XMPP Service Operators - 2021-03-30


  1. Martin

    jonas’: I got o.j.n reports at 09:07 and 09:12 but I don't see anything in my logs. If you are free and it doesn't make too much effort might you have a look what caused them. I am really clueless.

  2. Martin

    https://files.mdosch.de:5281/upload/kxJJ3xeOt6uqDKsS/2021-03-30-103332_scrot.png

  3. jonas’

    I got prober infrastructure related alerts around the same time

  4. jonas’

    and BCCs of yax.im alerts

  5. Ge0rG

    yax.im had downtime issues today

  6. Ge0rG

    I rebooted the server short after 9 CEST

  7. jonas’

    Martin, yeah, both prober nodes had issues, looks like an outage of the monitoring itself.

  8. jonas’

    Ge0rG, I sure hope that was not related.

  9. Ge0rG

    jonas’: should I check my logs for whether ojn killed the server? ;)

  10. Ge0rG

    I think it was rather related to /proc being dysfunction.

  11. jonas’

    Ge0rG, please validate when exactly you restarted

  12. Ge0rG

    10:39:05 up 1:20, 1 user, load average: 0.18, 0.23, 0.19

  13. jonas’

    that would make it 09:19 CEST?

  14. Ge0rG

    Yeah.

  15. jonas’

    that’s 7 minutes after the first ojn prober node alert came

  16. jonas’

    that’s 5 minutes after the first ojn prober node alert came

  17. jonas’

    this is really strange

  18. jonas’

    good thing I have a kibana to look at this later on

  19. Ge0rG

    jonas’: Right.
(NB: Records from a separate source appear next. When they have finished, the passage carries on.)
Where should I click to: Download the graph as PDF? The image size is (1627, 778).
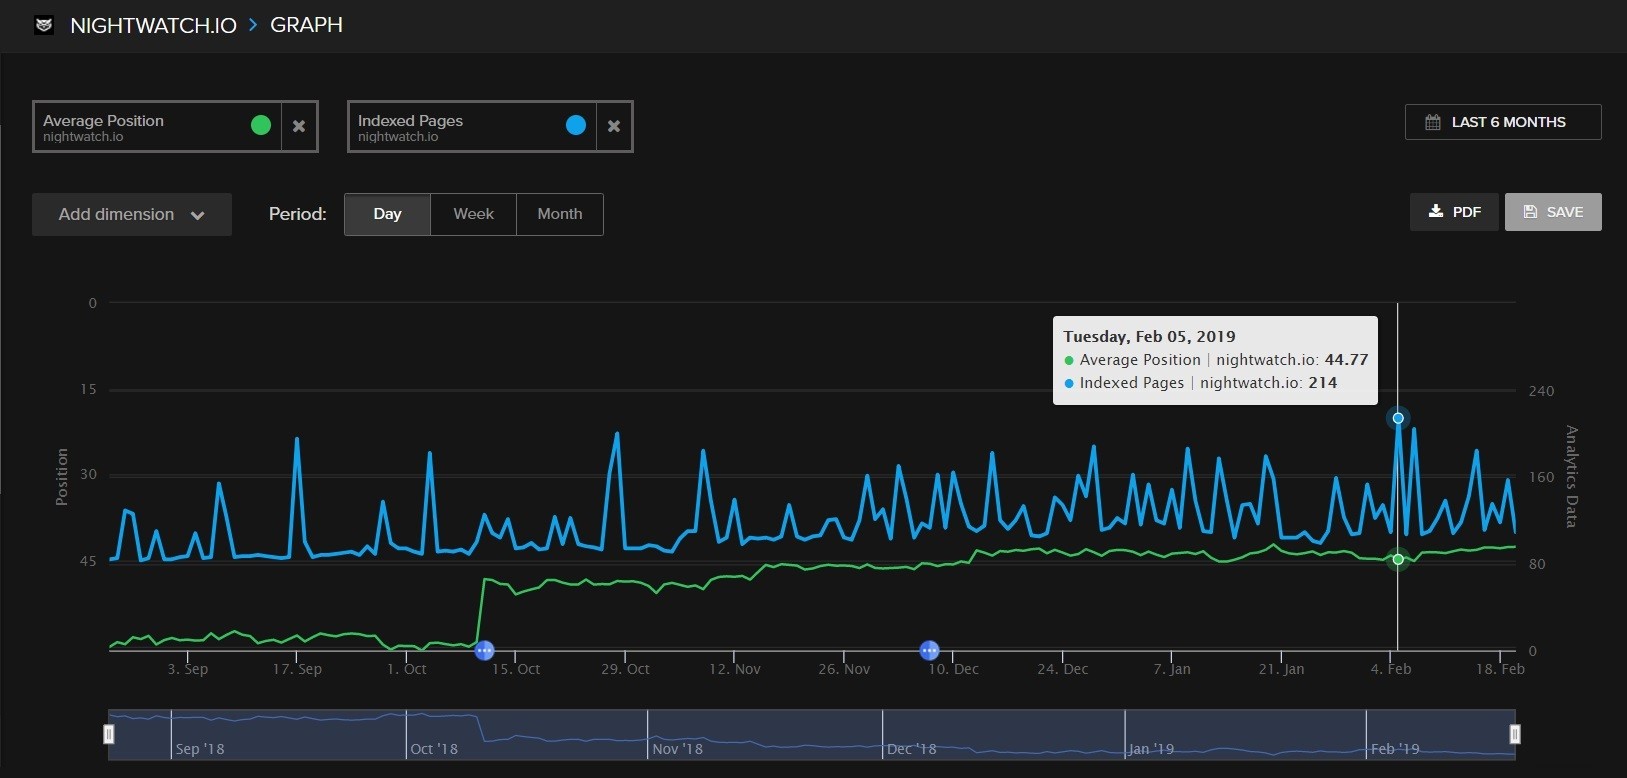tap(1454, 212)
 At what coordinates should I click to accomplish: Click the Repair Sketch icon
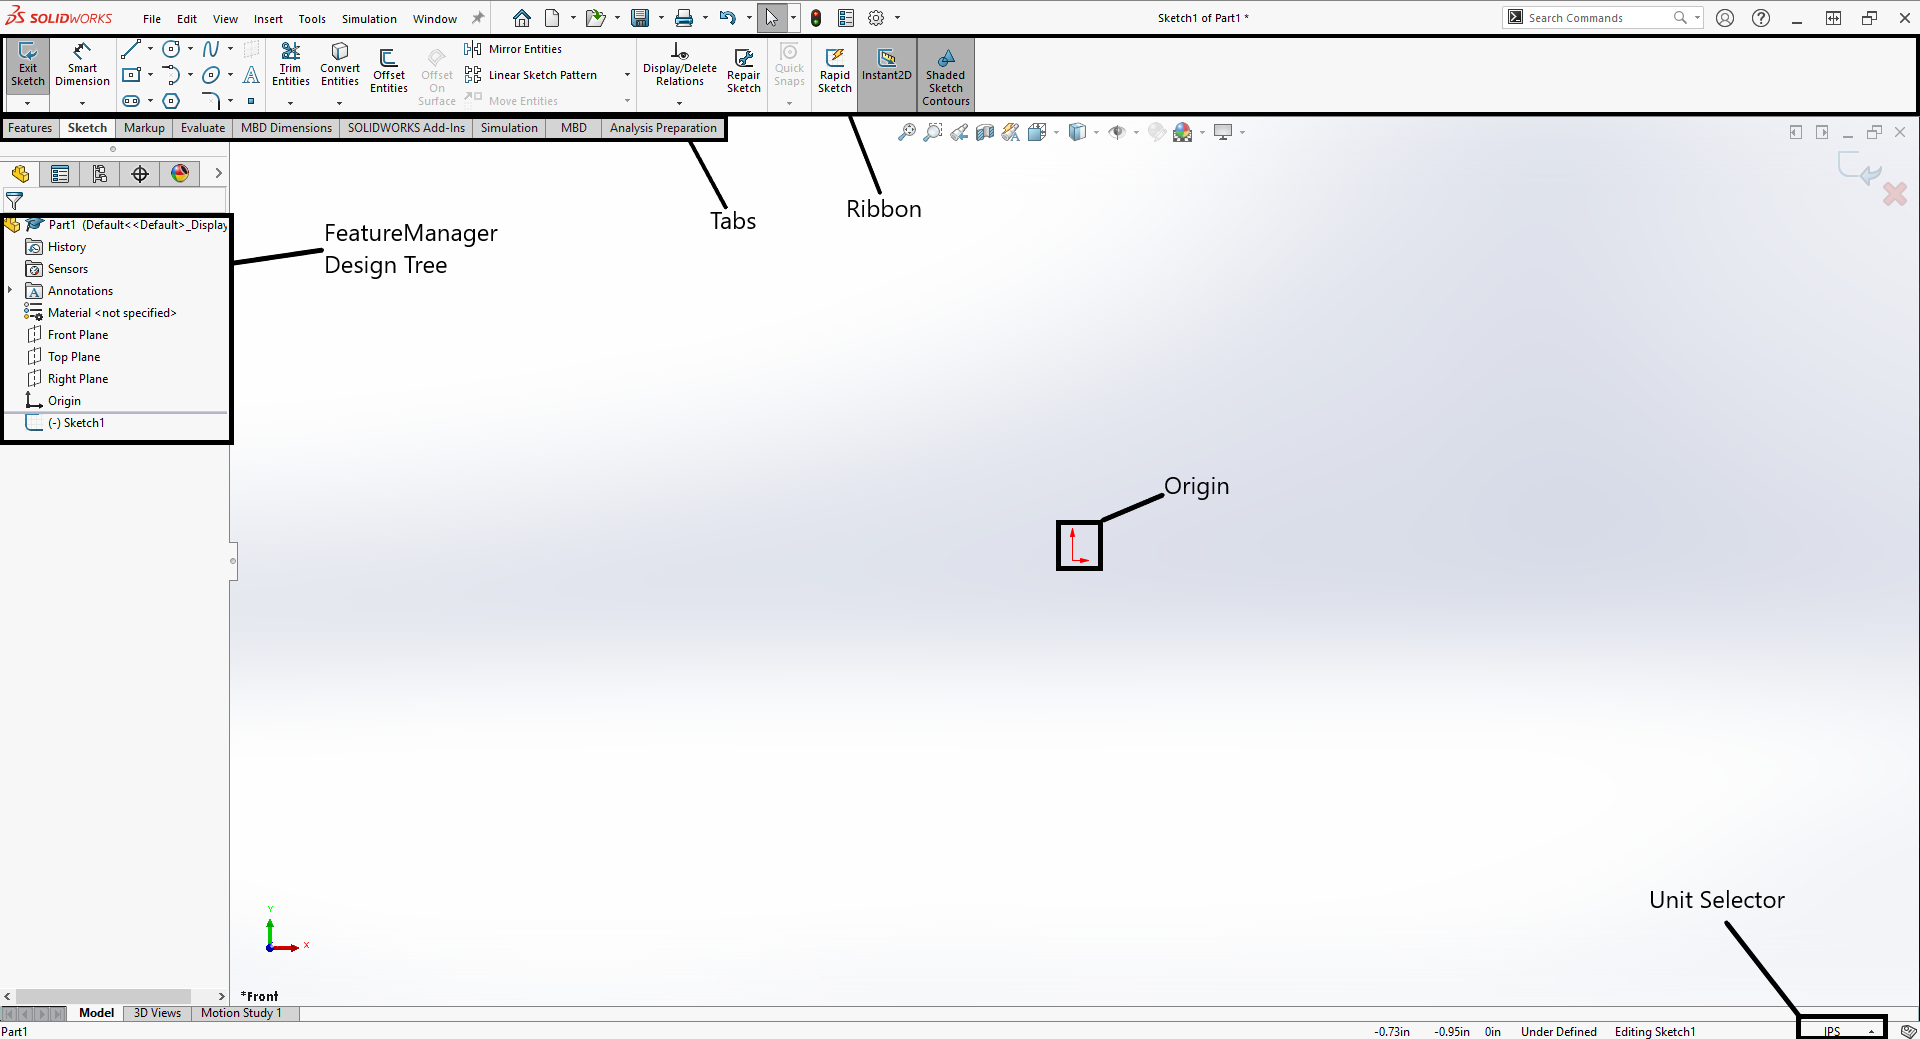point(743,70)
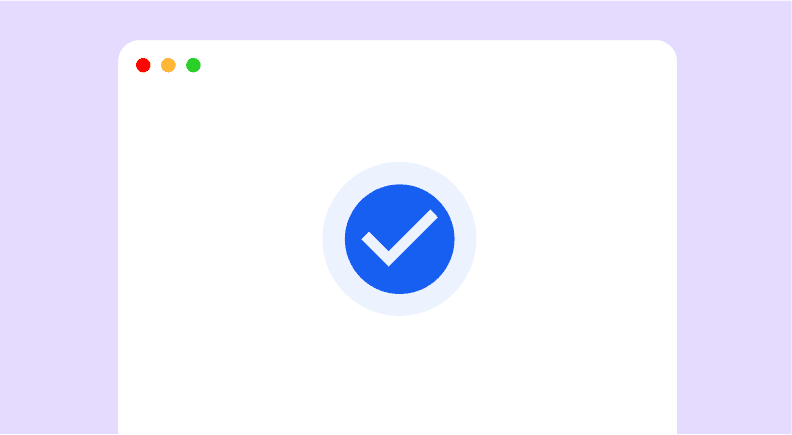Click white space below the checkmark badge
The width and height of the screenshot is (792, 435).
[400, 375]
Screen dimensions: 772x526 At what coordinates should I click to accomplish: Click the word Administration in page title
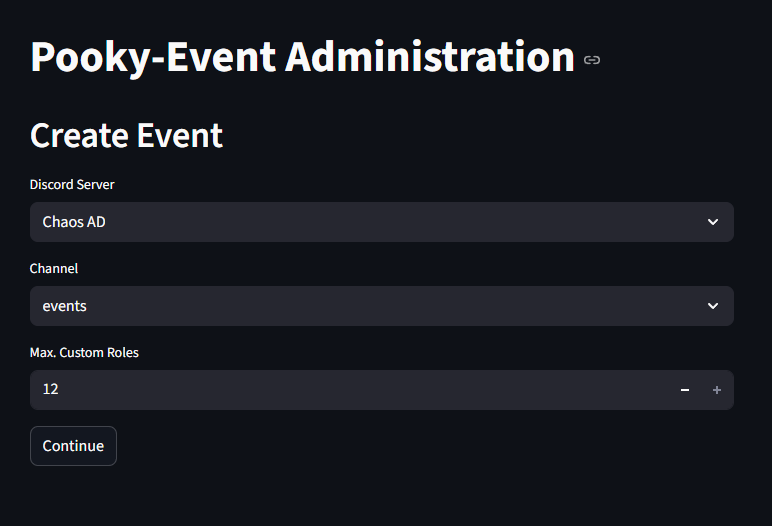pyautogui.click(x=430, y=58)
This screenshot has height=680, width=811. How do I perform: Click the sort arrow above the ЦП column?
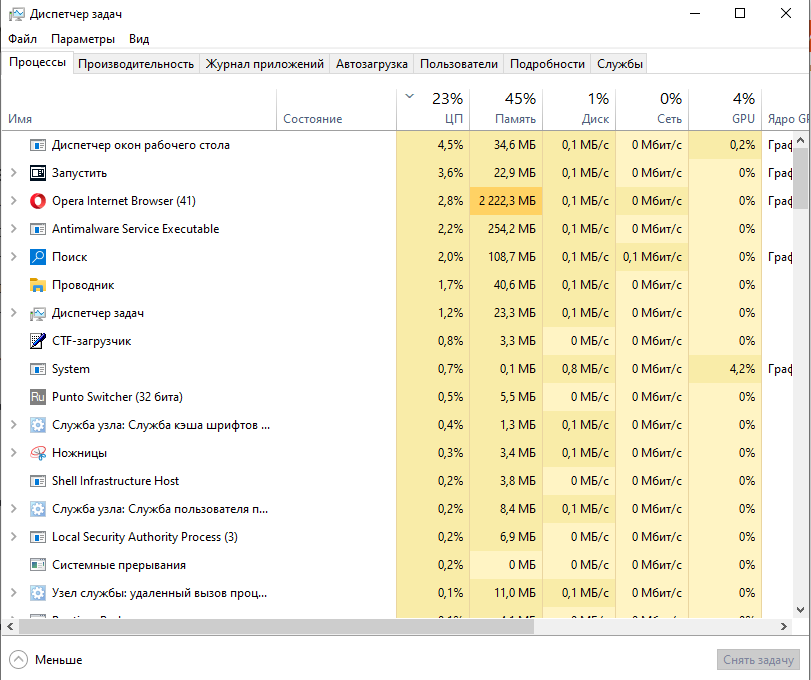coord(409,97)
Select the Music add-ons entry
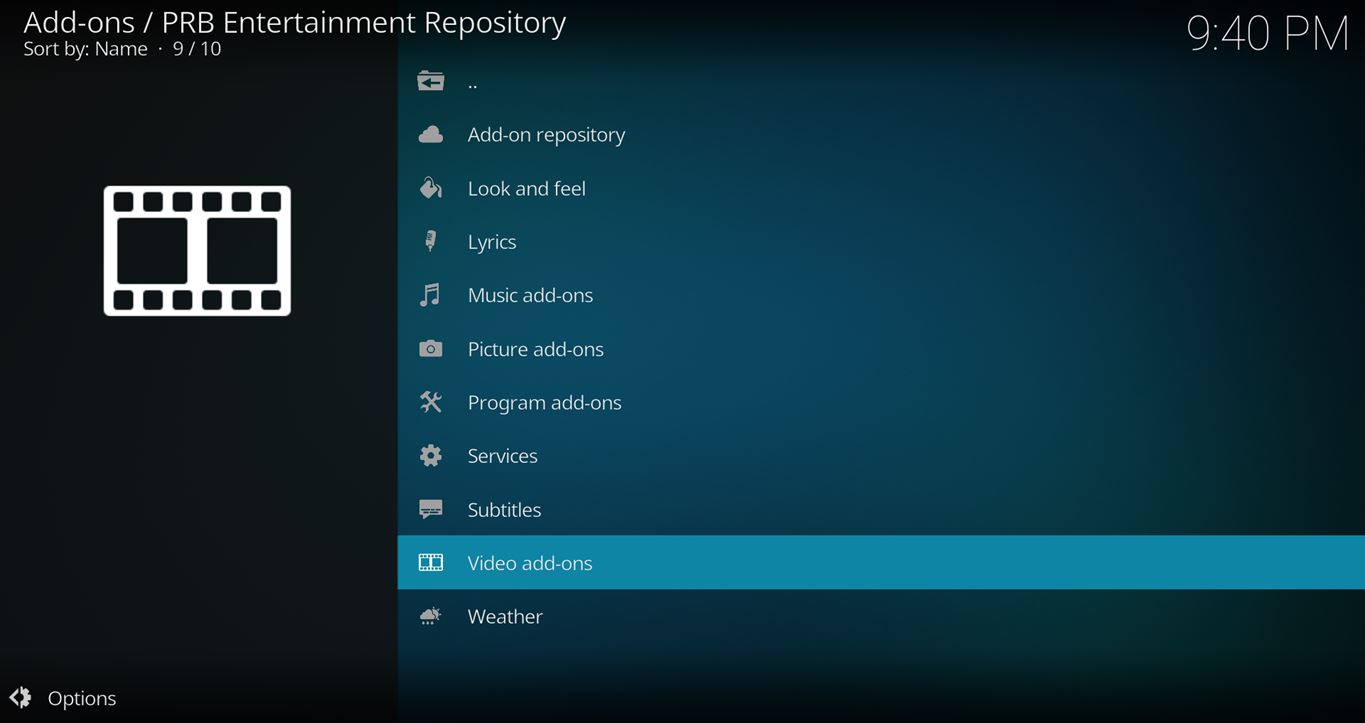The image size is (1365, 723). pos(530,295)
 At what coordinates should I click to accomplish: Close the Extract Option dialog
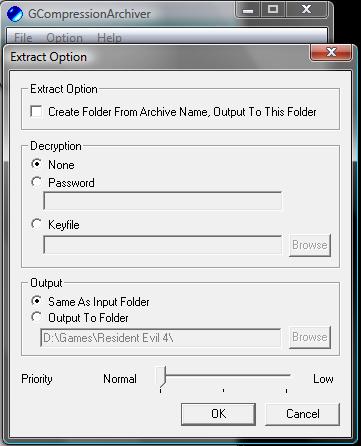(331, 52)

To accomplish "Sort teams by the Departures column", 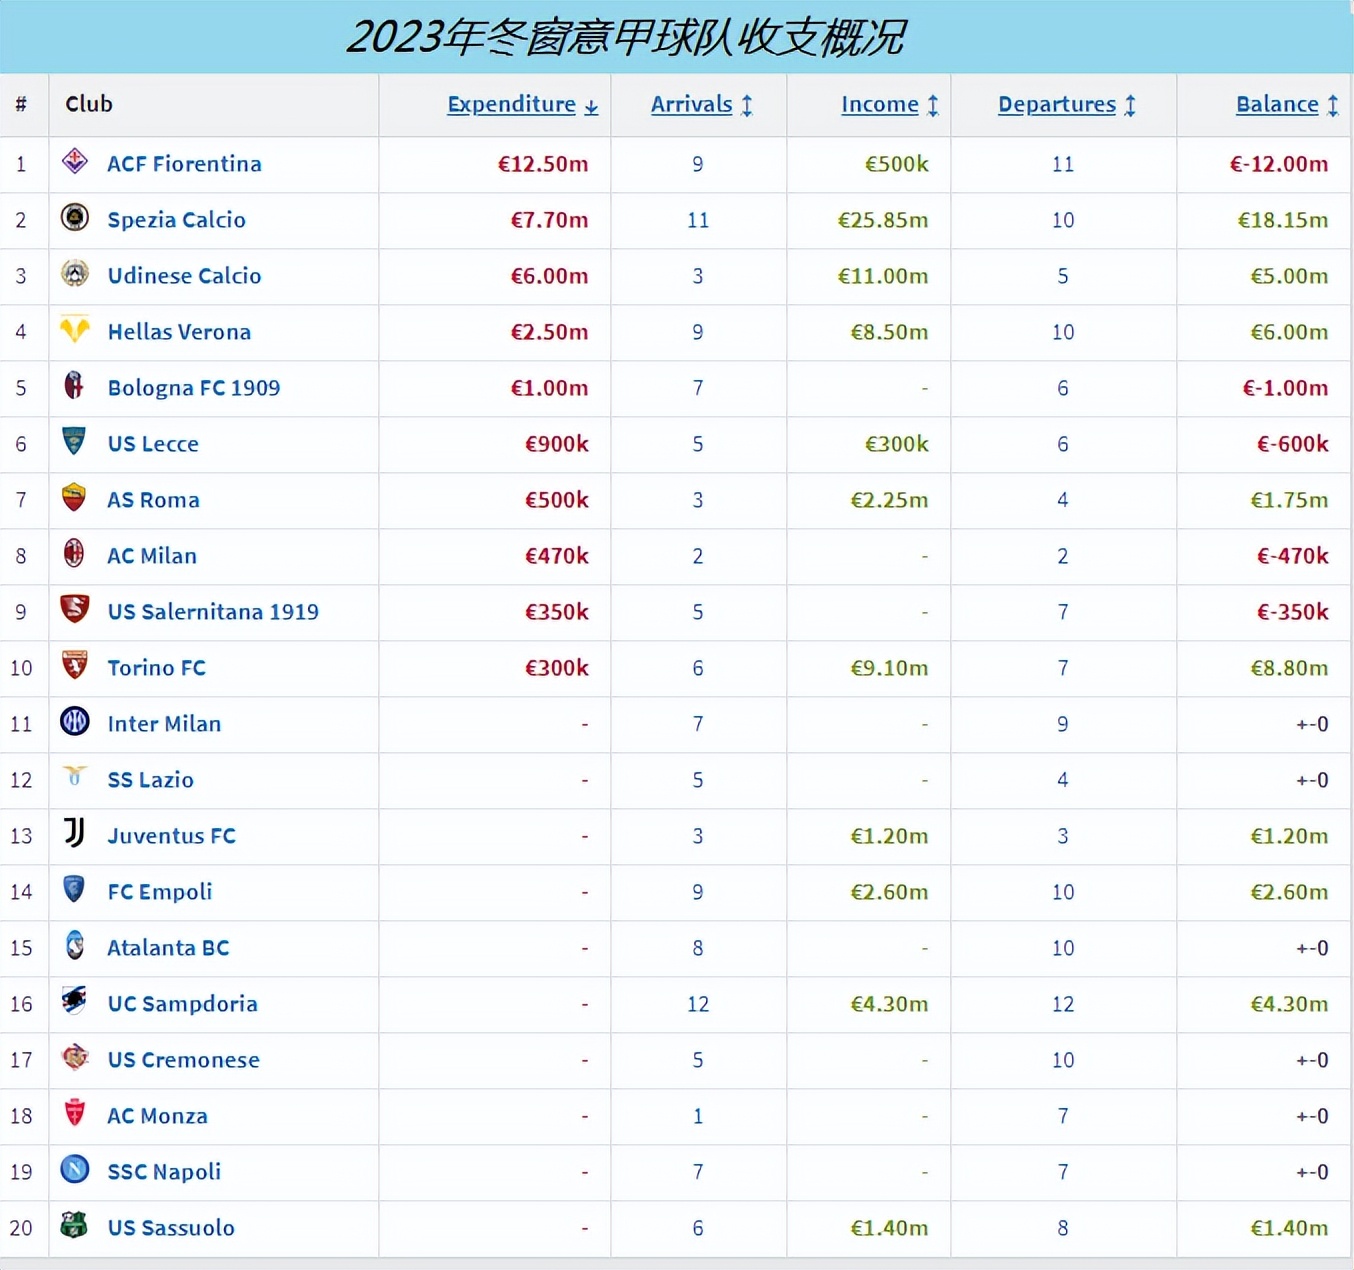I will click(1065, 104).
I reacted to the prober alert by switching screen terminals in SSH and everything was laggy and felt b0rked. Well possible that there was some global carrier outage

  20. Ge0rG

    But as the machine was in a weird state anyway I decided to reboot.

  21. jonas’

    that would be an interesting outage because both vantage points reported >50% error rate

  22. jonas’

    (hetzner-AS and conova-AS)

  23. jonas’

    and it affected at least you and martin

  24. jonas’

    I’ll have to take a careful look at everything later

  25. Ge0rG

    jonas’: I don't have any anomalies on the icmp graphs from hosteurope

  26. Martin

    jonas’, Ge0rG: Thanks for the clarification.

  27. jonas’

    Ge0rG, Martin, one of you folks running with debug logs enabled, can you check if the prober ojn still sends garbage after </stream:stream> or whether that also magically disappeared with the update I just did?

  28. Martin

    No debug logs here

  29. Martin

    So the prober sometimes sent garbage? Was this the reason for the this mornings alarms? Then I wonder why it didn't happen earlier or more often. 🤔